----- Texte à lire
Pour chanter le grand rôle de Doña Prouhèze, Eve-Maud Hubeaux doit hélas écraser le grave afin de l'atteindre (alors que le parlé à la même hauteur est intense) et, de fait, ses montées vers le médium sont assourdies alors que, l'aigu rayonnant d'un vibrato placé et coloré descend vers les médiums avec richesse.
Don Rodrigue de Manacor, rouge de pied en cap, y compris cheveux et barbiche, trouve en Luca Pisaroni une voix épaisse (comme son accent, difficile à comprendre). La matière est néanmoins vrombissante et ancrée (sauf l'aigu qui détimbre), endurante comme pour tous ses collègues, fort sollicités mais non moins investis et préparés.
Marc Labonnette assume la première intervention chantée de cet opéra, dans le grand air du Père Jésuite, dès la première scène. Sa voix ronde, très articulée, s'anime avec Passion (la musique s'offrant alors telle une version moderne des oratorios baroques). L'aigu se déploie avec l'intensité de la technique vocale et du ressenti incarné, celui d'un travail lyrique aux accents expressifs et au sens dramatique marqué (qu'il conserve et déploie en Roi d’Espagne et Saint Denys d’Athènes, avant de devenir un mutin Don Almagro et Deuxième soldat).
Le ténor Yann Beuron en Don Pélage (qu'il annonçait voici un an comme son dernier rôle avant sa retraite opératique) s'appuie sur son grave soutenu et monte vers un aigu très placé mais pincé et nasal jusqu'à ajouter quelques "in" en fin de phrases. La couleur bel cantiste ne limite toutefois nullement ses transitions (fréquentes et très expressives dans toute cette partition) entre parlé, récitatif, et chanté.
Nicolas Cavallier manque des graves requis (donc de l'impact sonore) pour ses personnages de Don Balthazar, Saint Nicolas et Frère Léon, semblant engoncé dans ses différents costumes et une articulation aux lèvres très avancées. Il gagne toutefois en densité de timbre et en souplesse de jeu.
Don Camille par Jean-Sébastien Bou pose une voix de caractère corsée et aiguisée mais relativement chiche en volume (dans un premier temps), conservant toutefois l'homogénéité du vibrato et de la couleur. Le chanteur revient toutefois sur scène à plusieurs reprises et avec à chaque fois un timbre plus charnu, une noirceur presque hallucinée jusqu'à (re)trouver un impact sonore et dramatique terrifiant et stupéfiant.
Béatrice Uria-Monzon (Doña Isabel, Doña Honoria, La Religieuse) concentre la voix sur l'ample médium assourdi, au vibrato très large, marqué d'un impeccable placement rythmique et traduisant les douleurs de ses personnages mais manquant grandement d'impact dans la clarté d'articulation.
Vannina Santoni (Doña Musique), qui vient d'incarner Mélisande, est accompagnée comme en résonance de ce rôle par une musique toute Debussyste. Toutefois, la soprano compense les lignes vocales virtuoses par un ancrage vocale rond diminuant l'articulation et l'intelligibilité du texte (ce qui est d'autant plus marquant par contraste lorsqu'elle reprend ses couleurs et son phrasé pour la sublime phrase : "Les bras de celui que j'aime").
----------
**Tâche courte a:** D'après le texte à lire ci-dessus, quel personnage Luca Pisaroni interprète-t-il ?
----- Lignes répertoriées
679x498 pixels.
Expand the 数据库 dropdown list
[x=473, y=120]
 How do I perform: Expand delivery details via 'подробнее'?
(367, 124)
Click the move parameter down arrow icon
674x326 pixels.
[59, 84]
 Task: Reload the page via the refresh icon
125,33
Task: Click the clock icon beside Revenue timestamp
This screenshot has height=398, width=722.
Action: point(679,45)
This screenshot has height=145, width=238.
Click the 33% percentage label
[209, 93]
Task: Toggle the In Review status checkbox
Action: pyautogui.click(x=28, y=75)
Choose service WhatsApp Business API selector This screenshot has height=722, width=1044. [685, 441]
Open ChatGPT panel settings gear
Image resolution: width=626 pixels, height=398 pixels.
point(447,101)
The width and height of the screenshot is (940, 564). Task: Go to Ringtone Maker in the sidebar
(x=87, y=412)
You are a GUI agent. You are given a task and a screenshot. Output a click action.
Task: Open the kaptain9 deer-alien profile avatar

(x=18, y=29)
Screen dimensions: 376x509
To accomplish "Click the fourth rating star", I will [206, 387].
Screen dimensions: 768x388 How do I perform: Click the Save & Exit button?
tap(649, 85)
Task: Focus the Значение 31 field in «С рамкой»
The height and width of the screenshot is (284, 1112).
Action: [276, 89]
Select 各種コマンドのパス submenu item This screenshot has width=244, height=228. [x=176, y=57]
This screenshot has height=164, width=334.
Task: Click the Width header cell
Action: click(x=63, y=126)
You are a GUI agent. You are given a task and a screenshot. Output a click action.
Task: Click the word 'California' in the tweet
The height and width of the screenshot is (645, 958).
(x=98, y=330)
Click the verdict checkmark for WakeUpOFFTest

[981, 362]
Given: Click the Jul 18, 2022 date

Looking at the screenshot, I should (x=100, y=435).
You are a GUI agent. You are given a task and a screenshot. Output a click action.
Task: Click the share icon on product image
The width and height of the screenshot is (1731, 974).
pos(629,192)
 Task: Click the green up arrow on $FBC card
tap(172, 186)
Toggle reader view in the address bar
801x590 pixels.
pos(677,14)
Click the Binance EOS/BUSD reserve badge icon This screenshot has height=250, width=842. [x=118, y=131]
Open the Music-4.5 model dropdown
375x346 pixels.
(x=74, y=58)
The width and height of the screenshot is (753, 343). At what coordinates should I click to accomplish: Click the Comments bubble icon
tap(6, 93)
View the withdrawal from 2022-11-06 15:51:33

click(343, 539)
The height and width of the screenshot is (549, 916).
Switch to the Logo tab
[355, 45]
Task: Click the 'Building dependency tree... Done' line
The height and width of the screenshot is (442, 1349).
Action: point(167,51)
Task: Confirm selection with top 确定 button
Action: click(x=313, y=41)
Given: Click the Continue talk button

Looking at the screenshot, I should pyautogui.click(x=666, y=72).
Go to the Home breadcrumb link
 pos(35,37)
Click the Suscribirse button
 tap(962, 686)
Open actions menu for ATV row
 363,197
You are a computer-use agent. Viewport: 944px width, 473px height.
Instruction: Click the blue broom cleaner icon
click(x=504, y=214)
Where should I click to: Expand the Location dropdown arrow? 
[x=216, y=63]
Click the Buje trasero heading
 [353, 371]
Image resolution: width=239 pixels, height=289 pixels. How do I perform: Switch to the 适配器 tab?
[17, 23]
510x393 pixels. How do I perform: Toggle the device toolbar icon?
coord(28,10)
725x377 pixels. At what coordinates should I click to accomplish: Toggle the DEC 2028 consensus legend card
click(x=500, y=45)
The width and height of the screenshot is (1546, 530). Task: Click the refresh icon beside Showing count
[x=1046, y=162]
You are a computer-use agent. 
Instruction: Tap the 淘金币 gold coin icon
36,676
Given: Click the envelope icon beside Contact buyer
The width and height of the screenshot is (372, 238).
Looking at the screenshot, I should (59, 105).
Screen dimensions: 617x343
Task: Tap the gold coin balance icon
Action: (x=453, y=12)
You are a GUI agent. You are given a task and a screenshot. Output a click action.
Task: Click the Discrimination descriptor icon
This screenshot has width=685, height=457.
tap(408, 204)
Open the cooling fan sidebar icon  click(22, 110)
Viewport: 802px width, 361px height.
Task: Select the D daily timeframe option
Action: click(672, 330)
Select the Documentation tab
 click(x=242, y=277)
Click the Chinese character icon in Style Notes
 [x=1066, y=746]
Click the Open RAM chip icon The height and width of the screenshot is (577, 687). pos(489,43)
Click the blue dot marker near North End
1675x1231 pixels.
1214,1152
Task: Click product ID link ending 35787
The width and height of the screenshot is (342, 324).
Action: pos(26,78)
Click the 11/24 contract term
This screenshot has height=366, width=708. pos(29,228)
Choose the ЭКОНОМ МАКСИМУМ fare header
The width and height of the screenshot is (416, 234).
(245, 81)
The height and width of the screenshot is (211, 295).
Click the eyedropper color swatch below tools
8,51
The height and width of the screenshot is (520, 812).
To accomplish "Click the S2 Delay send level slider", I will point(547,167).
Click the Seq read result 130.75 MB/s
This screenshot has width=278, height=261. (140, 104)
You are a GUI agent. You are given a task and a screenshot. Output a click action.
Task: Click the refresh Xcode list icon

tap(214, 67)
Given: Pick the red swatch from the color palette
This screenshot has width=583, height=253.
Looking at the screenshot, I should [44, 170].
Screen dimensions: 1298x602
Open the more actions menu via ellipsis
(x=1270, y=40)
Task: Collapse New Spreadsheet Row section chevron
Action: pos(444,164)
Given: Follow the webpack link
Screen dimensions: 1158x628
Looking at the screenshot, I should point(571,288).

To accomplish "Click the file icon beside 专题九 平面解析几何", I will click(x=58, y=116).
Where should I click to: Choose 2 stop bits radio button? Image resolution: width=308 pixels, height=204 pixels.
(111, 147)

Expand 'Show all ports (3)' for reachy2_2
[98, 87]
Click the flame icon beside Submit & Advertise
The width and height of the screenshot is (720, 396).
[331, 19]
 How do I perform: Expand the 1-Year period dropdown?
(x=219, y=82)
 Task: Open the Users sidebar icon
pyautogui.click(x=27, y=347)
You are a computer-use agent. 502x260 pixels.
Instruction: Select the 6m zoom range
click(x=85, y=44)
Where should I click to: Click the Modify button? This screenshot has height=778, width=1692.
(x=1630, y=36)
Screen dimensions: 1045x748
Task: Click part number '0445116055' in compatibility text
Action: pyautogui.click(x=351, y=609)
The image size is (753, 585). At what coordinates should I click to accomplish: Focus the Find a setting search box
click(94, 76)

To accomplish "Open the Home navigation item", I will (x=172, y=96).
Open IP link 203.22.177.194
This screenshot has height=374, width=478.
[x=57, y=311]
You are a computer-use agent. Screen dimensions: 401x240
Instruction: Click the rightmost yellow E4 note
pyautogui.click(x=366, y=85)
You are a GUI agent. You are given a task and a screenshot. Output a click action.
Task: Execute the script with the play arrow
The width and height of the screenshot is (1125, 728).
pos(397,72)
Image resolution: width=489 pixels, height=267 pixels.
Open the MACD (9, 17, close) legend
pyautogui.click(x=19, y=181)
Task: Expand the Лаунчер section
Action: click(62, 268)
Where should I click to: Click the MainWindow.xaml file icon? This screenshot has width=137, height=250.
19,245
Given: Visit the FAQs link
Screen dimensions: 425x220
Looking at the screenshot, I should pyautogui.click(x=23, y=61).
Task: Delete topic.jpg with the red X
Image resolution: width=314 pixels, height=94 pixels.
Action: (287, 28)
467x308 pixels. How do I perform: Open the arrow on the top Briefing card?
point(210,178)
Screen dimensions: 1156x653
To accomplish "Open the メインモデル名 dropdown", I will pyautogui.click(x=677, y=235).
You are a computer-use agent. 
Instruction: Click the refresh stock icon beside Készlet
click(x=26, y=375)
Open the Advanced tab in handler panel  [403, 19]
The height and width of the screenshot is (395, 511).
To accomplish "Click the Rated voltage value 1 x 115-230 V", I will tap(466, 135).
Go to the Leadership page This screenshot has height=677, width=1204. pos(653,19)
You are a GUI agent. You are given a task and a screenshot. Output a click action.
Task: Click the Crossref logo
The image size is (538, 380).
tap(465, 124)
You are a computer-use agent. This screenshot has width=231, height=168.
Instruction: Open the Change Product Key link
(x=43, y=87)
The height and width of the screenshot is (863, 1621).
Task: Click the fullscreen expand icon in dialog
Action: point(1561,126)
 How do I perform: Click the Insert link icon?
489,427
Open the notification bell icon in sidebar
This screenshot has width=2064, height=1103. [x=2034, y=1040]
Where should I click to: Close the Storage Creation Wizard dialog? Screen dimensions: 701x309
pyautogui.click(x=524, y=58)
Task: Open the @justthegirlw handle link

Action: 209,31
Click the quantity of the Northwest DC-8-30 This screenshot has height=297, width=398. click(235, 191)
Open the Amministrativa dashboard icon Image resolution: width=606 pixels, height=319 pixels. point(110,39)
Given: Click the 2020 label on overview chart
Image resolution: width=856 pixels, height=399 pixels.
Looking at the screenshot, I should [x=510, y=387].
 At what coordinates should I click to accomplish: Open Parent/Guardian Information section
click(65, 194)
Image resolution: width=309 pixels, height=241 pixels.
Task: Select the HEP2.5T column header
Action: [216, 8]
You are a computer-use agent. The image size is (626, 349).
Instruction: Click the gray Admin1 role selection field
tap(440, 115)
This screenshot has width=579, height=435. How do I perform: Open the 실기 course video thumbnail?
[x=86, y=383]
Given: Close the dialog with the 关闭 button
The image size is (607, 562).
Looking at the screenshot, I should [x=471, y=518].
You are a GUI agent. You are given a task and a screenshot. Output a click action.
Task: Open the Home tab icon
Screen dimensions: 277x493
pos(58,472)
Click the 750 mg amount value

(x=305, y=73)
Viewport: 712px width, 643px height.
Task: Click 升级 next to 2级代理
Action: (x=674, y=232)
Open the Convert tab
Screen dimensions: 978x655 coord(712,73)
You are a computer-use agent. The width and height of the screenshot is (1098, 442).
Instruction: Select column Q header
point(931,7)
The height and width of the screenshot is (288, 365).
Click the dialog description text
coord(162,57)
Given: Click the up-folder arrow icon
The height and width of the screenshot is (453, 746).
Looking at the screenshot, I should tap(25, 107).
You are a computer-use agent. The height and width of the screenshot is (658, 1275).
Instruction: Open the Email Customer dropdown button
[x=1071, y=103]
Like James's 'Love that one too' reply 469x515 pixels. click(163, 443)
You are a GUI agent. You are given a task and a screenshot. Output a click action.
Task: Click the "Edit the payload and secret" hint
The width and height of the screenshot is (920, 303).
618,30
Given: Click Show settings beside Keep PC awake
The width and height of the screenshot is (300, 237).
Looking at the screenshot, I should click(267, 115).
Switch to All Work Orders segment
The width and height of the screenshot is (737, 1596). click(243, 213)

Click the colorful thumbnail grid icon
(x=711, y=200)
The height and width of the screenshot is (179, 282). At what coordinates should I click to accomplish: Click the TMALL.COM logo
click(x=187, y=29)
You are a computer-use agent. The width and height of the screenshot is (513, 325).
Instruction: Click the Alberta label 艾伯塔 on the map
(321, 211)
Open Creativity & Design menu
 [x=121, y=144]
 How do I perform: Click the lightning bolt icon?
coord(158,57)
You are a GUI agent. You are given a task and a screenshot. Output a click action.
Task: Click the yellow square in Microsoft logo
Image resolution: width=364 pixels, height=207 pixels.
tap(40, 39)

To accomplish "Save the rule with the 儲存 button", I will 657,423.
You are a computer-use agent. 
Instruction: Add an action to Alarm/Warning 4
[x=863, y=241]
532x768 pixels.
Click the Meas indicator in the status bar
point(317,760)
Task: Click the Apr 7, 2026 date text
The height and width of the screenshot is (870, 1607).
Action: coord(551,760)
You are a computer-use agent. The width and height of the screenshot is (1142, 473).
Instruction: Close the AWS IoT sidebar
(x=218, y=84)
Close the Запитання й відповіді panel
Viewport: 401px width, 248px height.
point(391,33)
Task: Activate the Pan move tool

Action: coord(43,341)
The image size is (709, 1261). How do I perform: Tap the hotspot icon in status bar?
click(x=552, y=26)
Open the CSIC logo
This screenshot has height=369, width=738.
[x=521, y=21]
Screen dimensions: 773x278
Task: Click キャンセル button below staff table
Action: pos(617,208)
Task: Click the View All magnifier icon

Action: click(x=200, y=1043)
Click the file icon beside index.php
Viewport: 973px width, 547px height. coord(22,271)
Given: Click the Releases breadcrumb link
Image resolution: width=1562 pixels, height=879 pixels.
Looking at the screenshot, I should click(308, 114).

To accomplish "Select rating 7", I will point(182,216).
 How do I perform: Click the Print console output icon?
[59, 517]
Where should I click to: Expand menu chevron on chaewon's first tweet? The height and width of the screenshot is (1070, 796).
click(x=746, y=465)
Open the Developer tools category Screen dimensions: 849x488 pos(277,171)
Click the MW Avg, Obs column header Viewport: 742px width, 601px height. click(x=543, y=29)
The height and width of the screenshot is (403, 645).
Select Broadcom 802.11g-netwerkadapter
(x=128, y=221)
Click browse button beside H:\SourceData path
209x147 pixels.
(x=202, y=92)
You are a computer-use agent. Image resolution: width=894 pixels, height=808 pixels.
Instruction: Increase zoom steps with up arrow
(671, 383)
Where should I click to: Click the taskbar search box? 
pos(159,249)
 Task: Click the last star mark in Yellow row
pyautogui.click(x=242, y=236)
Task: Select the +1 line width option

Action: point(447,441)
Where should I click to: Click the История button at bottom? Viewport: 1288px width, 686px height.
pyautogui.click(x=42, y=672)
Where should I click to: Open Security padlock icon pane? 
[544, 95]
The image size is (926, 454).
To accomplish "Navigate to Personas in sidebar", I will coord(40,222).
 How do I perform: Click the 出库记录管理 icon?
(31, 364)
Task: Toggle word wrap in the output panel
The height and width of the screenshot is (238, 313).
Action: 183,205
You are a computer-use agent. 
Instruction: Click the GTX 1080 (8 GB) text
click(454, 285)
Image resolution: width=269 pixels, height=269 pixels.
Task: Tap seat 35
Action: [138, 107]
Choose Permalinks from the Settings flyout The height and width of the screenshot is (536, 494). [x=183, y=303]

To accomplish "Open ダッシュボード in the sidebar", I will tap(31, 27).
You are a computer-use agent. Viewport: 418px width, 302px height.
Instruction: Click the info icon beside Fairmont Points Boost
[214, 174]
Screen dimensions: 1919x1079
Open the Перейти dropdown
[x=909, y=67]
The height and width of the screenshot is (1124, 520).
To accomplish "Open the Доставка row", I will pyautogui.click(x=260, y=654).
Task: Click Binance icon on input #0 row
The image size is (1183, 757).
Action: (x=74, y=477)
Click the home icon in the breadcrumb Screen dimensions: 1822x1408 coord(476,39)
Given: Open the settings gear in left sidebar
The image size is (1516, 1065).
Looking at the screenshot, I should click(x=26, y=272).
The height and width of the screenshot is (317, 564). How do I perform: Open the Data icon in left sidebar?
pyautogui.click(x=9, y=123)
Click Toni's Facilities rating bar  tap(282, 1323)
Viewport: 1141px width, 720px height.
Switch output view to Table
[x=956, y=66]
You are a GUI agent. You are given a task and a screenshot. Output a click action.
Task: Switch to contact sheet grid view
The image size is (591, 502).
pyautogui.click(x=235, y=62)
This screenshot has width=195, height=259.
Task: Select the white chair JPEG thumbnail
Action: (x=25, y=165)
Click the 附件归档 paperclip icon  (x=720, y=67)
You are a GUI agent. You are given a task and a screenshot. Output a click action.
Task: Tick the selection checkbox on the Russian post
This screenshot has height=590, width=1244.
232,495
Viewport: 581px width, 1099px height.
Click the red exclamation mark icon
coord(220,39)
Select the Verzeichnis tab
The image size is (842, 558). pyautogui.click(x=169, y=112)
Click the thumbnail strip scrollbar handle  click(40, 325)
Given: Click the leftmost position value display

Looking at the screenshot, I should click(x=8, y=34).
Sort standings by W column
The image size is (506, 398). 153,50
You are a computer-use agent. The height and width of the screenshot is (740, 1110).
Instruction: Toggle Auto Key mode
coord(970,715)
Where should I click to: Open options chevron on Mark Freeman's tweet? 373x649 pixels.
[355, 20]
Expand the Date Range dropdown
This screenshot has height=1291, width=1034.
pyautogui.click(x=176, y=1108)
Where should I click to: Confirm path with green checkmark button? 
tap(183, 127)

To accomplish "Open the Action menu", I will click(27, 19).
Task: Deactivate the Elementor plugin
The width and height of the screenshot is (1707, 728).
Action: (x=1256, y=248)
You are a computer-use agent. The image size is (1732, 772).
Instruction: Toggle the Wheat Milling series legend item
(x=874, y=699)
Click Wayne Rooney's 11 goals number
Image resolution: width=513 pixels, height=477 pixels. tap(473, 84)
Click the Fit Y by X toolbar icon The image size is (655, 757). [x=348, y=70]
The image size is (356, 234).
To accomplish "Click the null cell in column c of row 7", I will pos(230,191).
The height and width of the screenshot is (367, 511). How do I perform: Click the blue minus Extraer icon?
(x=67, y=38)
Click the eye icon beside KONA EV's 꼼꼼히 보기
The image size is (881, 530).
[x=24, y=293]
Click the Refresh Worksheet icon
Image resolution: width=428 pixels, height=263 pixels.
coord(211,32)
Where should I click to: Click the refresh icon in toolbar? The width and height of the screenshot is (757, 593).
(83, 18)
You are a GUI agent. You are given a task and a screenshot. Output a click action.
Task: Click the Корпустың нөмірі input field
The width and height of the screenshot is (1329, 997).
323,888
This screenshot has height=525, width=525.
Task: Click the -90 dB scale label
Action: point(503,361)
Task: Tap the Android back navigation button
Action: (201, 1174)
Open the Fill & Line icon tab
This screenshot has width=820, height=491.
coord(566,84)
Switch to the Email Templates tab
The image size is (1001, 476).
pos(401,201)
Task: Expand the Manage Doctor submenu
----------
**Tâche courte b:** Dupliquez fidèlement, parmi les lignes répertoriées, le passage allant de la ligne qui contient « Task: Click the View All magnifier icon » jusqu'à la ligne qui contient « (x=128, y=221) », ces deux lignes incluses.

**Solution proposée a:** Don Rodrigue de Manacor.

**Solution proposée b:**
Task: Click the View All magnifier icon

Action: click(x=200, y=1043)
Click the file icon beside index.php
Viewport: 973px width, 547px height. coord(22,271)
Given: Click the Releases breadcrumb link
Image resolution: width=1562 pixels, height=879 pixels.
Looking at the screenshot, I should click(308, 114).

To accomplish "Select rating 7", I will point(182,216).
 How do I perform: Click the Print console output icon?
[59, 517]
Where should I click to: Expand menu chevron on chaewon's first tweet? The height and width of the screenshot is (1070, 796).
click(x=746, y=465)
Open the Developer tools category Screen dimensions: 849x488 pos(277,171)
Click the MW Avg, Obs column header Viewport: 742px width, 601px height. click(x=543, y=29)
The height and width of the screenshot is (403, 645).
Select Broadcom 802.11g-netwerkadapter
(x=128, y=221)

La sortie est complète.